== What is expected ==
What is needed here is an exact copy of all the records below.

Data extracted from a collection
·····
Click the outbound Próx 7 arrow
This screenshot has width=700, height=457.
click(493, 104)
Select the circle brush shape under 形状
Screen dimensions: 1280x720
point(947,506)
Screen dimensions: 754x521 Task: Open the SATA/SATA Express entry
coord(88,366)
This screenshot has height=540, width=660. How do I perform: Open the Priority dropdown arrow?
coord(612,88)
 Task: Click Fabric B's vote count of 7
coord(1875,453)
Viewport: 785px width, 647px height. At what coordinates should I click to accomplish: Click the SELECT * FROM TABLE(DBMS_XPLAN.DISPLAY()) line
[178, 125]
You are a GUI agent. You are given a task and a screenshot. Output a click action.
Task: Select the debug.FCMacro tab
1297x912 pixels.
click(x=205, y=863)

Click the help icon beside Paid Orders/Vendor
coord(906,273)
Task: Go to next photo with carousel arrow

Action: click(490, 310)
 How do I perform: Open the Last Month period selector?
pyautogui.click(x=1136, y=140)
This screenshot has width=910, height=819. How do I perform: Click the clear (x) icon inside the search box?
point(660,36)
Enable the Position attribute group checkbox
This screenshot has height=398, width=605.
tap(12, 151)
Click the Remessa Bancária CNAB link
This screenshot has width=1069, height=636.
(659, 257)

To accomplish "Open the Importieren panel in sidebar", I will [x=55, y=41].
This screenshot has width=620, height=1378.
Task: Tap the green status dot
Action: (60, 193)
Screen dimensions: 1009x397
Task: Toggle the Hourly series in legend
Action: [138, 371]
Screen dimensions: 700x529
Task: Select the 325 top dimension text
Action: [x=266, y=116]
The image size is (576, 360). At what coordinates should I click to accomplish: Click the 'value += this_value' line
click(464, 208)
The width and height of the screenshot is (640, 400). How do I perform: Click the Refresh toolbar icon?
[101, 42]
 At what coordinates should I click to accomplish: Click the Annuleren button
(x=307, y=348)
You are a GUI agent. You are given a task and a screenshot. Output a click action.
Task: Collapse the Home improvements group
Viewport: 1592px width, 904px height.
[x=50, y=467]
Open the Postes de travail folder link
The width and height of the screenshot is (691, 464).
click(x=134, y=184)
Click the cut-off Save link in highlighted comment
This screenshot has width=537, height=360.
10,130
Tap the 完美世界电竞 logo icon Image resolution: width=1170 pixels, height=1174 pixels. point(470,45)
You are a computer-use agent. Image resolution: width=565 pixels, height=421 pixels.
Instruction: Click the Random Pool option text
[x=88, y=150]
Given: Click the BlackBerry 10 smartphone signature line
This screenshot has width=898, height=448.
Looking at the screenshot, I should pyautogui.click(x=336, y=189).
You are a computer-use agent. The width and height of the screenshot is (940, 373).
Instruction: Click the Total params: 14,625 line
·····
== Output ==
Click the outbound Próx 7 arrow
This screenshot has width=700, height=457.
click(493, 104)
Select the circle brush shape under 形状
Screen dimensions: 1280x720
point(947,506)
Screen dimensions: 754x521 Task: Open the SATA/SATA Express entry
coord(88,366)
This screenshot has height=540, width=660. How do I perform: Open the Priority dropdown arrow?
coord(612,88)
 Task: Click Fabric B's vote count of 7
coord(1875,453)
Viewport: 785px width, 647px height. At what coordinates should I click to accomplish: Click the SELECT * FROM TABLE(DBMS_XPLAN.DISPLAY()) line
[178, 125]
You are a GUI agent. You are given a task and a screenshot. Output a click action.
Task: Select the debug.FCMacro tab
1297x912 pixels.
click(x=205, y=863)

Click the help icon beside Paid Orders/Vendor
coord(906,273)
Task: Go to next photo with carousel arrow

Action: click(490, 310)
 How do I perform: Open the Last Month period selector?
pyautogui.click(x=1136, y=140)
This screenshot has width=910, height=819. How do I perform: Click the clear (x) icon inside the search box?
point(660,36)
Enable the Position attribute group checkbox
This screenshot has height=398, width=605.
tap(12, 151)
Click the Remessa Bancária CNAB link
This screenshot has width=1069, height=636.
(659, 257)

To accomplish "Open the Importieren panel in sidebar", I will [x=55, y=41].
This screenshot has width=620, height=1378.
Task: Tap the green status dot
Action: (60, 193)
Screen dimensions: 1009x397
Task: Toggle the Hourly series in legend
Action: [138, 371]
Screen dimensions: 700x529
Task: Select the 325 top dimension text
Action: [x=266, y=116]
The image size is (576, 360). At what coordinates should I click to accomplish: Click the 'value += this_value' line
click(464, 208)
The width and height of the screenshot is (640, 400). How do I perform: Click the Refresh toolbar icon?
[101, 42]
 At what coordinates should I click to accomplish: Click the Annuleren button
(x=307, y=348)
You are a GUI agent. You are given a task and a screenshot. Output a click action.
Task: Collapse the Home improvements group
Viewport: 1592px width, 904px height.
[x=50, y=467]
Open the Postes de travail folder link
The width and height of the screenshot is (691, 464).
click(x=134, y=184)
Click the cut-off Save link in highlighted comment
This screenshot has width=537, height=360.
10,130
Tap the 完美世界电竞 logo icon Image resolution: width=1170 pixels, height=1174 pixels. point(470,45)
You are a computer-use agent. Image resolution: width=565 pixels, height=421 pixels.
Instruction: Click the Random Pool option text
[x=88, y=150]
Given: Click the BlackBerry 10 smartphone signature line
This screenshot has width=898, height=448.
Looking at the screenshot, I should pyautogui.click(x=336, y=189).
You are a computer-use agent. The width and height of the screenshot is (940, 373).
Instruction: Click the Total params: 14,625 line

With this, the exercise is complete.